La nécessite d’une évolution
84 ans après son institution, alors que les zones monétaires escudo et sterling, créées à la même période, ont disparu, la zone franc signe et perdure dans des pays dont la situation économique en fait parmi les plus pauvres au monde. Elle se caractérise par une pauvreté extrême, un chômage chronique et structurel où plus de 40% de la population vit dans l’extrême pauvreté, et est confrontée à d’innombrables défis structurels qui compromettent croissance et développement. Le FCFA a beaucoup de défauts à lui tout seul. Jusque-là, l’équilibre externe prime sur l’équilibre interne, et tout l’enjeu est de faire évoluer cette hiérarchie de manière que les objectifs internes soient davantage pris en compte sans que l’instabilité monétaire ne s’installe, détruisant au passage les acquis, en termes de coordination régionale, de l’actuelle coopération économique et monétaire en zones CFA. La remise en cause profonde des mérites du franc CFA en l’occurrence la fixité de la parité du CFA avec l’euro.

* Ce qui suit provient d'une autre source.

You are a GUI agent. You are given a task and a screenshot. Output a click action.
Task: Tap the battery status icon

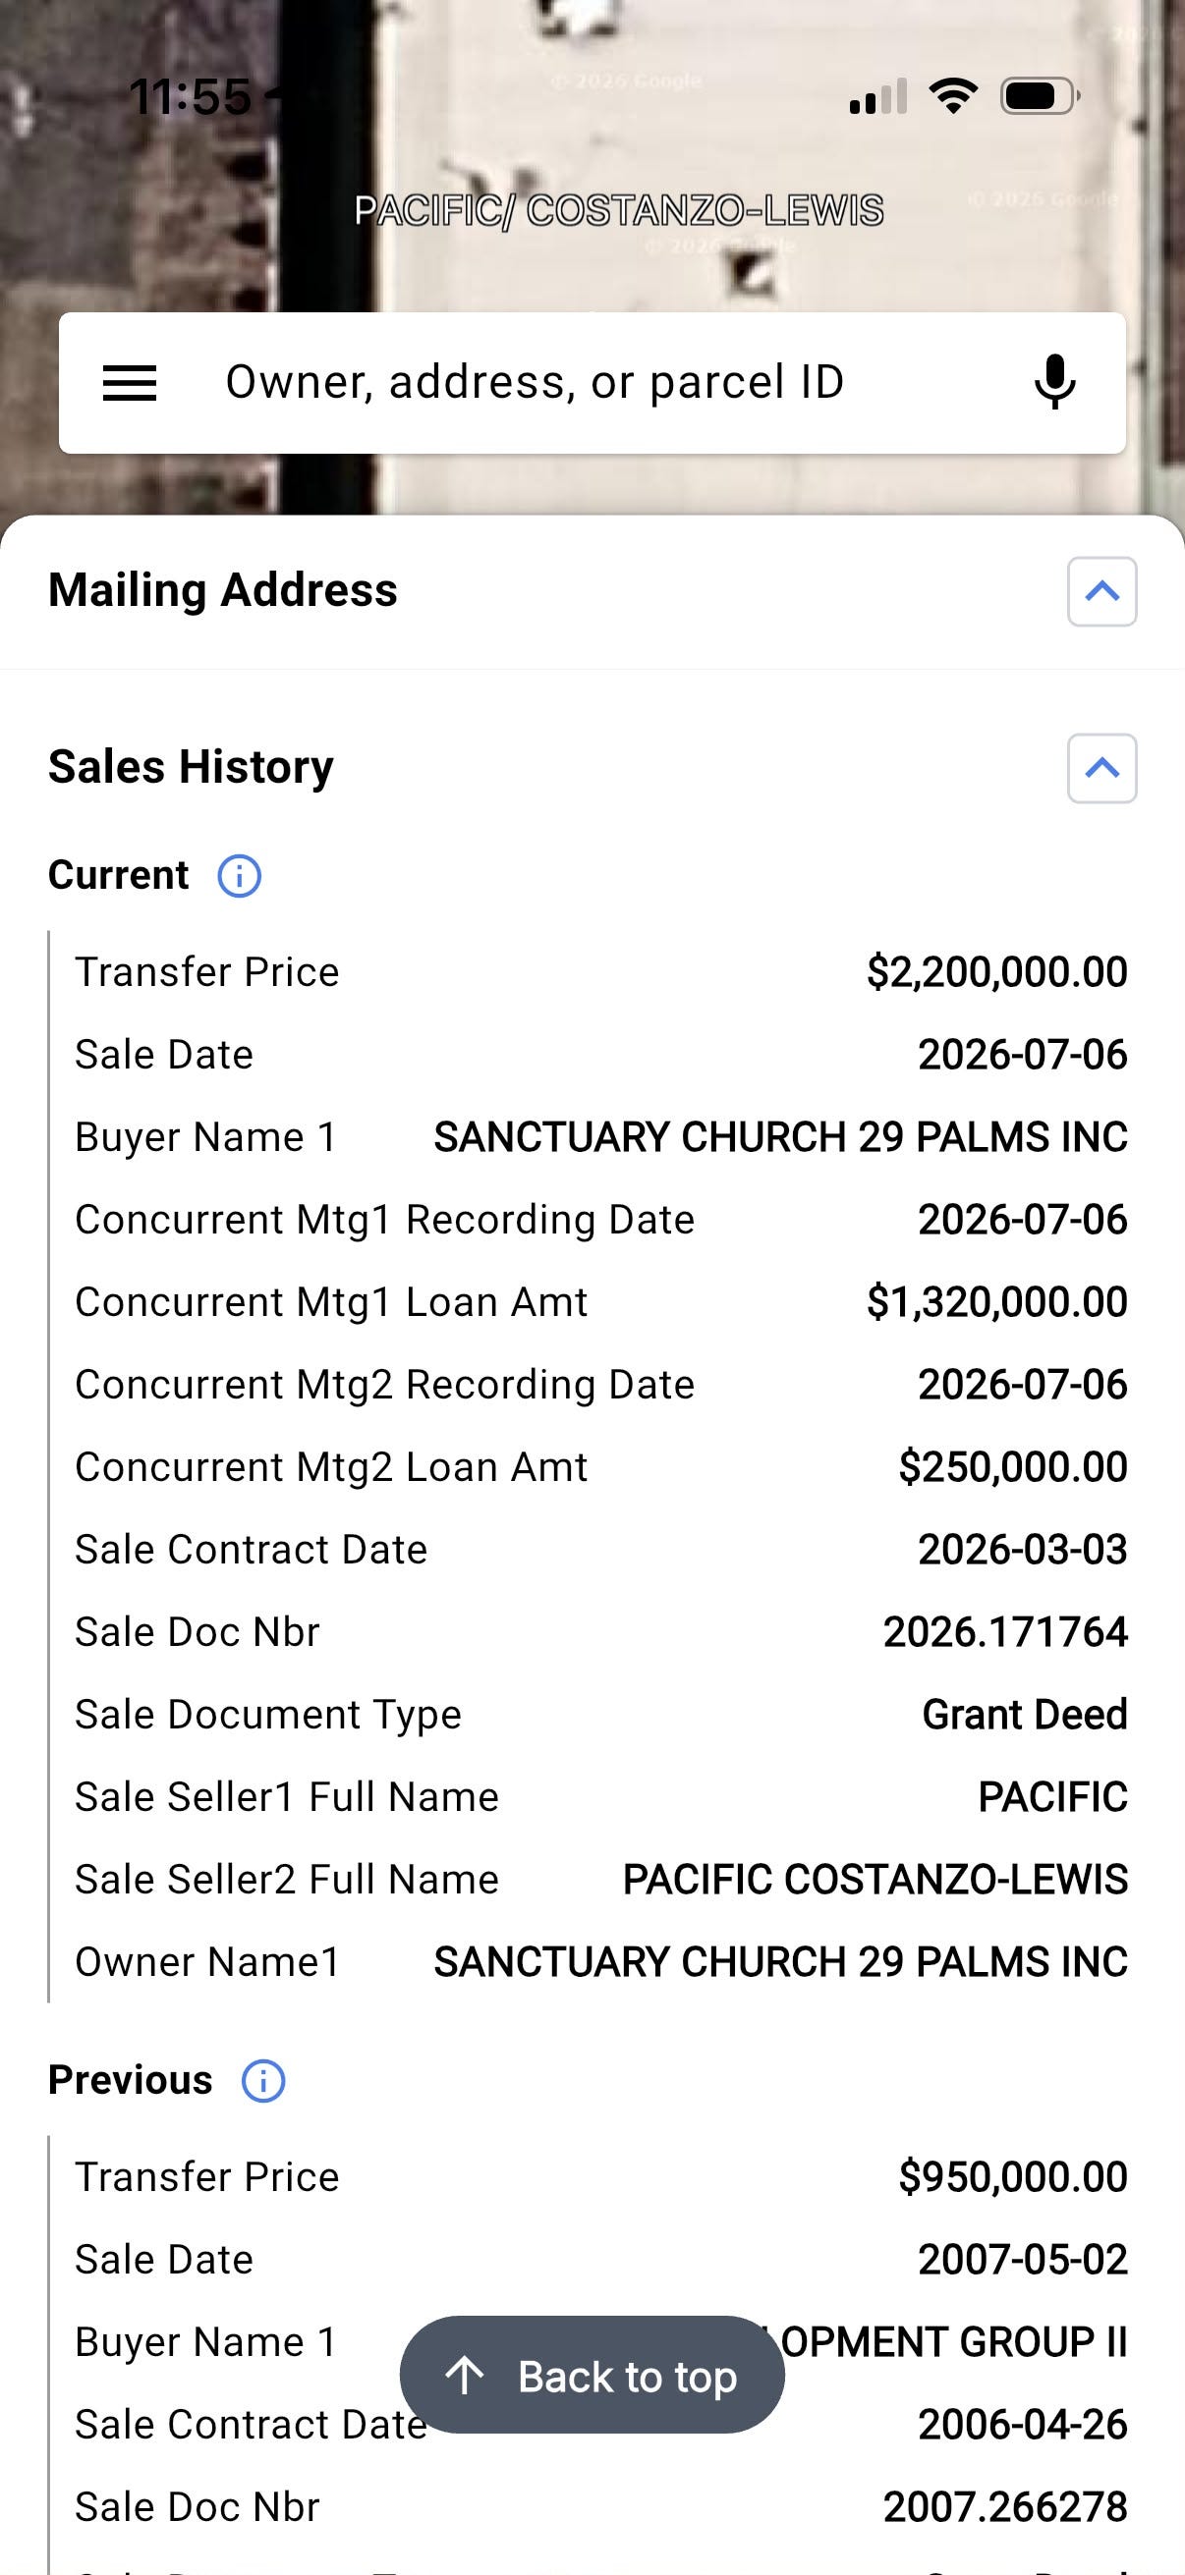click(1040, 96)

Nous sommes à la croisée des chemins. Pour l’instant, nous avons un système monétaire qui favorise l’extraversion des économies, sans transformation des matières premières, de l’Afrique vers le reste du monde avec un franc CFA qui apparaît comme un véhicule commode de l’accumulation de richesses hors de la zone franc du fait de la convertibilité du franc CFA en euro, de la parité fixe entre CFA, et euro et de la libre circulation des capitaux de la zone franc vers la zone euro.
L’effet de bascule ne peut avoir lieu que si nous avons un système monétaire et financier qui finance l’économie intérieure et donc qui finance la transformation structurelle de nos économies. On ne peut pas avoir un débat éthéré sur la meilleure organisation monétaire. Il faut que le débat autour de la monnaie que nous voulons soit connecté directement au type de développement que nous voulons. Et si le type de développement que nous voulons, c’est la transformation sur place de nos matières premières. C’est donc se positionner sur des phases plus élevées des chaînes de valeurs régionales et internationales. Là, il faudrait une monnaie qui puisse financer l’économie réelle, à des taux d’intérêt très bas, et qui puisse permettre aussi la compétitivité à l’export de nos économies, donc une monnaie plutôt faible et pas aussi forte que le CFA.
Cette question est inextricablement à la fois économique et politique car elle implique également celle de la souveraineté et, donc de la rupture plus que symbolique vis-à-vis de l’ancienne métropole. Dès lors, il incombe à nos dirigeants d’accorder un intérêt rigoureux à l’assainissement et surtout à la bonne gestion des finances publiques. Politique et économie sont intimement liées dans l’organisation de notre société.
Enfin, de ce que je crois, la monnaie a toujours impliqué « une foi et une croyance sociale » (F. Simiand) car elle relie les contemporains mais aussi le passé, le présent et l’avenir. Il s’agit d’une règle sociale qui exprime et conforte les valeurs globales de la société. Dès lors toute crise monétaire ne peut être que le reflet d’une crise de société.